Edit the records from the line with "The height and width of the screenshot is (612, 979)." to the line with "pyautogui.click(x=557, y=435)": put "shopping bag" in place of "shopping cart" and keep everything else the same. Give back only those lines.

**Data for the task**:
** START **

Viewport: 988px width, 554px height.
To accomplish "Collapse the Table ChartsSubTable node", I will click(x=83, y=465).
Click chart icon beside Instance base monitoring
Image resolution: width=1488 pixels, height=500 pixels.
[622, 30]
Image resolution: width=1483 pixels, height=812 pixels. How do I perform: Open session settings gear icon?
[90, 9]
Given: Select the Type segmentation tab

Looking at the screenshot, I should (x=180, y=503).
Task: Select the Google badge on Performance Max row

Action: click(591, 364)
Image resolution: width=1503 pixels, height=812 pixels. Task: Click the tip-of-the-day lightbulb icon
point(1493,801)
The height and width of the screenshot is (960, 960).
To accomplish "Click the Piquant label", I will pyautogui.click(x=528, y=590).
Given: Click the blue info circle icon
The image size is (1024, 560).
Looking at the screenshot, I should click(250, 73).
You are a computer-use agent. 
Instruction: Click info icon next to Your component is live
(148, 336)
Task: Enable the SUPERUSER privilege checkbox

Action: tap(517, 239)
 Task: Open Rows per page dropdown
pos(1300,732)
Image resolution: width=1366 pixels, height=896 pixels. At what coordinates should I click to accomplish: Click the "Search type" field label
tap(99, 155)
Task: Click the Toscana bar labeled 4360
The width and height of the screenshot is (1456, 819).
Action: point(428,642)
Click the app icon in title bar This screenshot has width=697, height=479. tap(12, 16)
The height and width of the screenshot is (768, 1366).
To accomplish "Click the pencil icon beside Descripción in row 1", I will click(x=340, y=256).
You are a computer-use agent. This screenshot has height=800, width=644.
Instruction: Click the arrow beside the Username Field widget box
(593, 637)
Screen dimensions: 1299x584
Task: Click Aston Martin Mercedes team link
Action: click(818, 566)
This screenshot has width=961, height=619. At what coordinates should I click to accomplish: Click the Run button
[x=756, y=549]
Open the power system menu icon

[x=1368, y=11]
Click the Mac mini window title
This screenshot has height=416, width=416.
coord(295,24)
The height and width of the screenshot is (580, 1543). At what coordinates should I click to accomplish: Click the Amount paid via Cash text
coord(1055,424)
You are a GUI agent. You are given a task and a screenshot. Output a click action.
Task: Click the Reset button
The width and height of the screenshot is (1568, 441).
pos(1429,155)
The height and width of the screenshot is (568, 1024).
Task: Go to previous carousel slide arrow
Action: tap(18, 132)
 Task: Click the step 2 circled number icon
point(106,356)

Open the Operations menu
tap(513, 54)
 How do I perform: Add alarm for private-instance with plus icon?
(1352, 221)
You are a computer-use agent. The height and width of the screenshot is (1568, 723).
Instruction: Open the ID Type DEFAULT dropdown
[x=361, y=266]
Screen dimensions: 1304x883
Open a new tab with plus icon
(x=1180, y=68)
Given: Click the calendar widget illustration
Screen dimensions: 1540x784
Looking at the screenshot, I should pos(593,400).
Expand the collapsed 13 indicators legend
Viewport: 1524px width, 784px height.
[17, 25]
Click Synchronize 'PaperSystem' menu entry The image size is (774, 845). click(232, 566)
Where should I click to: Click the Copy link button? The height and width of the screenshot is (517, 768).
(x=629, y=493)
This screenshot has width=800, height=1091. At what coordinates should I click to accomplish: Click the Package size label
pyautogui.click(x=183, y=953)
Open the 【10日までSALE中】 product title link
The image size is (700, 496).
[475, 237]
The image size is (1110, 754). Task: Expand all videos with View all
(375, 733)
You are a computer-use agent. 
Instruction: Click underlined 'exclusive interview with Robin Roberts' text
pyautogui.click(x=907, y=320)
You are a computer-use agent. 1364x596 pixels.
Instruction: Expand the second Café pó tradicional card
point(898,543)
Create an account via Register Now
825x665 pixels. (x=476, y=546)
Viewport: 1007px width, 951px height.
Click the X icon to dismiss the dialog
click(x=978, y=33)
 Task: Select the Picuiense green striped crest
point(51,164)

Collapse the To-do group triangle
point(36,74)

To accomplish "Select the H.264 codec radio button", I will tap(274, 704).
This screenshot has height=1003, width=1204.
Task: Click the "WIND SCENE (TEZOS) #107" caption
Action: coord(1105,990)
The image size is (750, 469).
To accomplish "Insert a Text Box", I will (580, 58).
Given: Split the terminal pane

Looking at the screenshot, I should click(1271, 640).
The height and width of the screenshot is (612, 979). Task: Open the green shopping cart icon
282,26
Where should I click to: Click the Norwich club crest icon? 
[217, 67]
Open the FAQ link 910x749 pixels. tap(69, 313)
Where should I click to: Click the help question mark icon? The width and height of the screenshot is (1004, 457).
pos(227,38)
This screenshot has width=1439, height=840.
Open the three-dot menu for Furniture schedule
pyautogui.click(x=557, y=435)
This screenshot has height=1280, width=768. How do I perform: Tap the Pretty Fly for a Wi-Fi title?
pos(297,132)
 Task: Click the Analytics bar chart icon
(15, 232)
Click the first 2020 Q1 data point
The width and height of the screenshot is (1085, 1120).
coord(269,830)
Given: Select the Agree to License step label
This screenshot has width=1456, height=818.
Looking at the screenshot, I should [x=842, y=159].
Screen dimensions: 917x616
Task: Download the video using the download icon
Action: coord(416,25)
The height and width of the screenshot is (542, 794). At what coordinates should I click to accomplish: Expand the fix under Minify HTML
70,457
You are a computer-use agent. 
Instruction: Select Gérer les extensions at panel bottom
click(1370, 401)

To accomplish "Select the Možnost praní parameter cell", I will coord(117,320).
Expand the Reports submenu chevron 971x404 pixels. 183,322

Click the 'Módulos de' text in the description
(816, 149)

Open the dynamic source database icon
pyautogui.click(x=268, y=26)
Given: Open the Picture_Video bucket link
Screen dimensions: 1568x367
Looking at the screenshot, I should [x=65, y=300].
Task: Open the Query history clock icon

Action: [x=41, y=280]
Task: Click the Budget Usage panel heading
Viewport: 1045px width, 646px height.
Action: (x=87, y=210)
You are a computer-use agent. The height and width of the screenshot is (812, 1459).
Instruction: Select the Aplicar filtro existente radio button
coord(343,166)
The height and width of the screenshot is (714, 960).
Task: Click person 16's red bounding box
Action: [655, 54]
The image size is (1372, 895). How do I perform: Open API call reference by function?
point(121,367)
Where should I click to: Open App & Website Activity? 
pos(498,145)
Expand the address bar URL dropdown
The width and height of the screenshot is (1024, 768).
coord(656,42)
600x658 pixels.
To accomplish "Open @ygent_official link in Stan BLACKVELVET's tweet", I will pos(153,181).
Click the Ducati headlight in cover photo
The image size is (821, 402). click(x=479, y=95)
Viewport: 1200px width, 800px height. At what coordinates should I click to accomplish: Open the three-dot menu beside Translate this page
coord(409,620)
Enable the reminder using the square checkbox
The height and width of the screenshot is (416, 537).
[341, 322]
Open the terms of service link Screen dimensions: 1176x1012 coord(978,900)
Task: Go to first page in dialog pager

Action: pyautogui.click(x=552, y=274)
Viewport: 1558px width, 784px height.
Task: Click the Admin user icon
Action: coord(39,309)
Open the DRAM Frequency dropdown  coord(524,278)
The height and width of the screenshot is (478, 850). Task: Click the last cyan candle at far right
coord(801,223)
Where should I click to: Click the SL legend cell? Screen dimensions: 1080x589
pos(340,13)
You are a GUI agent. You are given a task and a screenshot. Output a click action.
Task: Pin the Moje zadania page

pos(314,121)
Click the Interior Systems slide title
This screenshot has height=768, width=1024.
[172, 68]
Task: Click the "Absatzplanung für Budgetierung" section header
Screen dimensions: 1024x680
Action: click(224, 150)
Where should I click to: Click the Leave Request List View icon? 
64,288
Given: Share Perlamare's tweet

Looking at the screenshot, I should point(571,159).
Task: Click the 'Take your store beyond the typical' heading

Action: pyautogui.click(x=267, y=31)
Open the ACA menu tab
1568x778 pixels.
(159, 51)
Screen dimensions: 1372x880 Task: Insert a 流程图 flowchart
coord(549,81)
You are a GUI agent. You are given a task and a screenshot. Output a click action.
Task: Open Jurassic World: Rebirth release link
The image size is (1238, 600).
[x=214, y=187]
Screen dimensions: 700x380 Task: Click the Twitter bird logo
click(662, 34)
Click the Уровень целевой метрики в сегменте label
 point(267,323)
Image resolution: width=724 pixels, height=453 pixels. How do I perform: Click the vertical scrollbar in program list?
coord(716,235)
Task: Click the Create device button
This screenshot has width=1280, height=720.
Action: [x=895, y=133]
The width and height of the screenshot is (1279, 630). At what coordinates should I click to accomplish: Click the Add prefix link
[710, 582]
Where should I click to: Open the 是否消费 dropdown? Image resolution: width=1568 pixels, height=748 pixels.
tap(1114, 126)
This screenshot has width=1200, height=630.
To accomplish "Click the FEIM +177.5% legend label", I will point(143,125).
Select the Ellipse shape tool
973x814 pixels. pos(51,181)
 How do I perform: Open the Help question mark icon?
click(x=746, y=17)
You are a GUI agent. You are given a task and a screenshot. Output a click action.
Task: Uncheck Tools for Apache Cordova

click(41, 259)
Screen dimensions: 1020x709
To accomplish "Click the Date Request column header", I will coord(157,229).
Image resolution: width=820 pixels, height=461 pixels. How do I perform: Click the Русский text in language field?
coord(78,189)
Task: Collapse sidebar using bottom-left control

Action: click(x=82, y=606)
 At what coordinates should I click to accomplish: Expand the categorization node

** END **

**Task answer**:
The height and width of the screenshot is (612, 979). Task: Open the green shopping bag icon
282,26
Where should I click to: Click the Norwich club crest icon? 
[217, 67]
Open the FAQ link 910x749 pixels. tap(69, 313)
Where should I click to: Click the help question mark icon? The width and height of the screenshot is (1004, 457).
pos(227,38)
This screenshot has width=1439, height=840.
Open the three-dot menu for Furniture schedule
pyautogui.click(x=557, y=435)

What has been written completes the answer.